I like to start my submersed plants in my emersed setups just below the surface of the water line. Then I slowly over the course of a week or so lower the water line to allow the plants to adjust. 

At first, super high humidity (almost 100%) is key, but many plants can tollerate lower levels of humidity if adjust over time. I grow a lot of my plants emersed outside in the summertime.


----------



## mistergreen (Mar 3, 2007)

HM & HC grows pretty well emersed.
I use a mixture of topsoil & shultz aqautic soil.. You can use sand too.


----------



## jazzlvr123 (Apr 29, 2007)

i grow crypts anubias and HC emmersed all the time. anubias i grow with plain old SMS with the water line just below the substrate and the anubias love it.
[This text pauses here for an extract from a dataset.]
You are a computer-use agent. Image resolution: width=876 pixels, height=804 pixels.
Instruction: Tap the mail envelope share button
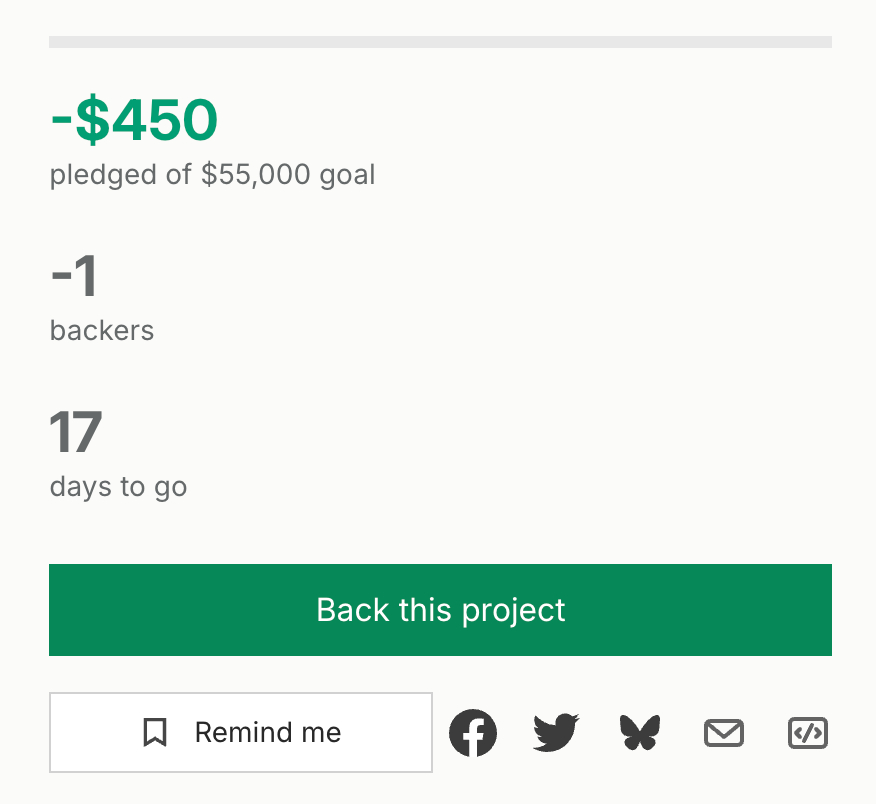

I do the smae thing when growing HC except i use ADA aquasoil because HC is a little more demanding of nutrinets I tried this same setup with crypts but they did not respond as well as anubias (I found they dried up easier) so what i do for crypts to keep the humidity up is pot each one then put them in a tank with no substrate just a water line a little below the pot and then just added a pump to circulate the water. This circulation subsequently does a good job at keeping the humidity high in my crypt tank.


----------



## inkslinger (Jan 1, 2005)

hey jazzlvr123 do you add anything to the SMS like frets , i had just added 80 pounds of SMS to my 110g tank and have 2 10 inch bows with saran wrap cover with HC but they look like they are dieing they are in the tank with 216w t5 ho's on for 7 hr they are not growing at all and its been 4 weeks


----------



## jazzlvr123 (Apr 29, 2007)

jazzlvr123 said:


> I do the same thing when growing HC except i use ADA aquasoil because HC is a little more demanding of nutrients


HC is a more nutrient demanding plant and will not grow emmersed in SMS very well becuase of SMS's low nutrient content. change your substrate to Aquasoil and you will see fantastic results. You can try dosing potassium, nitrate and phosphate (liquid form) to the SMS to increase its nutrient availability.


----------